La deficiencia prote ínica en personas puede producir edema en la piel, despigmentación, falta de pelo, dermatitis. En nuestro caso el acúmulo de linfa en la piel recuerda al edema y la hipoalbuminemia leve podría estar causada por un déficit proteínico. También puede presentarse anemia asociada a la deficiencia proteínica en personas (Lee 2012, Adams 1969).

CONCLUSIÓN

A pesar de no poder hacer un diagnóstico creemos que lo más probable es que nuestro paciente haya sufrido una deficiencia proteínica y/o de AGE debidas bien a un mal almacenamiento del pienso, a un pienso inadecuadamente formulado o a una mala dieta casera.

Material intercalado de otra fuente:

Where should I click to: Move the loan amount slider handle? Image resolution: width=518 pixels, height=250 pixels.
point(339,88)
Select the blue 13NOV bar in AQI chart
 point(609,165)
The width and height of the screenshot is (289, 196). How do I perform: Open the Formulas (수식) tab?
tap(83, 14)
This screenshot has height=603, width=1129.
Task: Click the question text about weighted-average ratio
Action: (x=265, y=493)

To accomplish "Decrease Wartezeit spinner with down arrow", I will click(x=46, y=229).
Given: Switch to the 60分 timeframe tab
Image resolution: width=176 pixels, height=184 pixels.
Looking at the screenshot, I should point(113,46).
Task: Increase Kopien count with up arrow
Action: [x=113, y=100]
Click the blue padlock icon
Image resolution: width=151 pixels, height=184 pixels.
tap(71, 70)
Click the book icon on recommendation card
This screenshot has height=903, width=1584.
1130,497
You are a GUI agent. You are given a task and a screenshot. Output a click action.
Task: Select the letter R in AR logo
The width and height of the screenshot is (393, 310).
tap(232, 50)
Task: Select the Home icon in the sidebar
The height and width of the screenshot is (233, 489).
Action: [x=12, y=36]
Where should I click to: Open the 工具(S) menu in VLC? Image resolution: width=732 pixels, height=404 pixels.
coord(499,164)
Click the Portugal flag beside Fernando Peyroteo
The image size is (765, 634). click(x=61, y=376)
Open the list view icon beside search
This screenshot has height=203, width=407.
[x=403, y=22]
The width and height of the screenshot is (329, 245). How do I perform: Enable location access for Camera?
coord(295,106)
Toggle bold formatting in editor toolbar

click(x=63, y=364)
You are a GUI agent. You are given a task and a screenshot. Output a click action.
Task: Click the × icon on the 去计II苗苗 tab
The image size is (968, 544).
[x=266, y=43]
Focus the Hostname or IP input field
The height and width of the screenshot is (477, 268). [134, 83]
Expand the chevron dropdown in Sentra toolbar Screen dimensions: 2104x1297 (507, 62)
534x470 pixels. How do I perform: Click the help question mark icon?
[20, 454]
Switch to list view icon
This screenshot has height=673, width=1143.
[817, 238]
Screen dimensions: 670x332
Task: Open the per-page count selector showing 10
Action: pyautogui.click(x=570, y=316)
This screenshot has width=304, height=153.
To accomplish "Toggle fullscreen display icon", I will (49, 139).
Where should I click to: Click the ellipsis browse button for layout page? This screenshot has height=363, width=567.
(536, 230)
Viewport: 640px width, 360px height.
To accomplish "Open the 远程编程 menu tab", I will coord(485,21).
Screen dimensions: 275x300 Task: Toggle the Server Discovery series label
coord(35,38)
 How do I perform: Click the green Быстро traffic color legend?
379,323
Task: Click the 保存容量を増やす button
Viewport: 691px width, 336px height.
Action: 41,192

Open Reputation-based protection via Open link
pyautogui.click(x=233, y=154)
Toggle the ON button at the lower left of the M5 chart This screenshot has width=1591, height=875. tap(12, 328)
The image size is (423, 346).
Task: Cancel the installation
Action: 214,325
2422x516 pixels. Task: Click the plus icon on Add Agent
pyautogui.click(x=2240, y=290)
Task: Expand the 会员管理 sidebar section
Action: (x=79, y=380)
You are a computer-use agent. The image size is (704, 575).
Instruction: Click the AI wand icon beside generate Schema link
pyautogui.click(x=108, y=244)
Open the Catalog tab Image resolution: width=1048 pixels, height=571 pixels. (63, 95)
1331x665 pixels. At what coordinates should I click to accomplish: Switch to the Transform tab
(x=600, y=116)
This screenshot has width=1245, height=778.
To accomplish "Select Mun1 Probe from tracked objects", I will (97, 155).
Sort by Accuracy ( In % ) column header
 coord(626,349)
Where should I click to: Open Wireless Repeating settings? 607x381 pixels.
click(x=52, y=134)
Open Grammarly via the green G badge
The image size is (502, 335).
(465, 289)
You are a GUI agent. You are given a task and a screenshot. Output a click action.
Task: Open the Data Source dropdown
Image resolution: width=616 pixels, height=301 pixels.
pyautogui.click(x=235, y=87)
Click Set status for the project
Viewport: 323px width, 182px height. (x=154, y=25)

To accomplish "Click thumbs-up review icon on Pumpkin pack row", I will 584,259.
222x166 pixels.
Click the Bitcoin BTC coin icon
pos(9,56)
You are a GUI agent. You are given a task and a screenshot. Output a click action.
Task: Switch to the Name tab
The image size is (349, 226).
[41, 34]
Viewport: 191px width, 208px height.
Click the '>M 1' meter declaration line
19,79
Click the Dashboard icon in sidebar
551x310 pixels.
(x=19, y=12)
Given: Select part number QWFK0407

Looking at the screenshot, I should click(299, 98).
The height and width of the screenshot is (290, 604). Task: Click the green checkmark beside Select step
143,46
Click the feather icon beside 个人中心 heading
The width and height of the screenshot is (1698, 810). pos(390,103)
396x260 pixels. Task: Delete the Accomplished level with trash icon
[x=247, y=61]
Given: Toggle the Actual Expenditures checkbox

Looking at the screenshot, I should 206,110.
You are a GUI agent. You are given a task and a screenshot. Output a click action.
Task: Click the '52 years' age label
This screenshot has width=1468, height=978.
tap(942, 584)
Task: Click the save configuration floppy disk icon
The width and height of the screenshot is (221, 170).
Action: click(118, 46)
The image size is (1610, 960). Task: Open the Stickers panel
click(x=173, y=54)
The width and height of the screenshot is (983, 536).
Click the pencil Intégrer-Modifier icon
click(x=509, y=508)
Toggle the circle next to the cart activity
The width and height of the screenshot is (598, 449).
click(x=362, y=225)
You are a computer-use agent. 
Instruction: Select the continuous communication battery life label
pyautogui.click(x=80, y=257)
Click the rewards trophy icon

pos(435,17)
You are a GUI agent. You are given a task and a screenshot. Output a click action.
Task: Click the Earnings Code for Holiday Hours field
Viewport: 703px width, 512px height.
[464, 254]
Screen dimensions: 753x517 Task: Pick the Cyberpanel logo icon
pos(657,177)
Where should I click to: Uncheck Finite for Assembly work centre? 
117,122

Chinchillas con anemia, hipoalbuminemia leve y dermatosis como la descrita en nuestro caso pueden sufrir de déficit nutricional proteico y/o de ácidos grasos esenciales. Los síntomas remiten a los 40 días de terapia adecuada y con una buena alimentación no vuelven a aparecer.

    
 

Bibliografía:

  1. Adams EB. 1969. Anemia associated with Kwashiorkor. Am J Clin Nutr 22(12):1634-1638.
  2. Belanger MC, Makaellan I, Girald C, Daminet S. 1999. Invasive multiple lymphangiomas in a young dog. J Am Anim Hosp Assoc 35:507-509.
  3. Berry WL, Nesbit JW, Pearson J. 1996. Lymphangiomatosis of the pelvic limb in a maltese dog. J Small Anim Pract 37:340-343.
  4. Carpenter JW. 2013. Exotic animal formulary. 4ª ed. St Louis (MO): Elsevier Inc.
  5. Dierefield ES. 1994. Vitamin E in exotics: effect, evaluation and ecology. J Nutr 124:2579S-2581S.
  6. Dinning JS, Day PL. 1957. Vitamin E deficiency in the monkey. J Exp Med 105(5):395-402.
  7. Kocer U, Atakan N, Aksoy HM, Tiftikcioglu YO, Aksoy B, Astarci M. 2003. Late-onset superficial lymphatic malformation: report of a case and review of the literature. Dermatol Surg 29:291-293.
  8. Lee LW, Yan AC. 2012. Skin manifestations of nutritional deficiency disease in children: modern day contexts. Int J Dermatol 51:1407-1418.
  9. Machlin LJ, Filipski R, Nelson J, Horn LR, Brin M. 1977. Effects of prolonged vitamin E deficiency in the rat. J Nutr 107(7):1200-1208.
  10. Maeda S, Fujino Y, Tamamoto C, Suzuki S, Fujita A, Takahashi M, Ohno K, Uchida K, Tsujimoto H. 2013. Lymphangiomatosis of the systemic skin in an old dog. J Vet Med Sci 75(2):187-190.
  11. Mejia LA, Hodges RE, Rucker RB. 1979. Clinical signs of anemia in vitamin A-deficient rats. Am J Clin Nutr 39:1439-1444.
  12. Weiss DJ, Tvedten H. Erithrocyte disorders. 2012. En: Willard MD and Tvedten H Eds. Small animal clinical diagnosis by laboratory methods. 5ª Ed. St Louis (MO): Elsevier. p. 38-62.
  13. Wilkinson GT, Harvey RG. Dermatosis nutricionales. 1998. En: Atlas en color de dermatología de pequeños animales. 2ª Ed. Madrid: Harcourt Brace. p. 193-201.
  14. Yamagami T, Takemura N, Washizu T, Komori S, Amasaki H, Washizu M. 2002. Hepatic lymphangiomatosis in a young dog. J Vet Med Sci 64(8):743-745.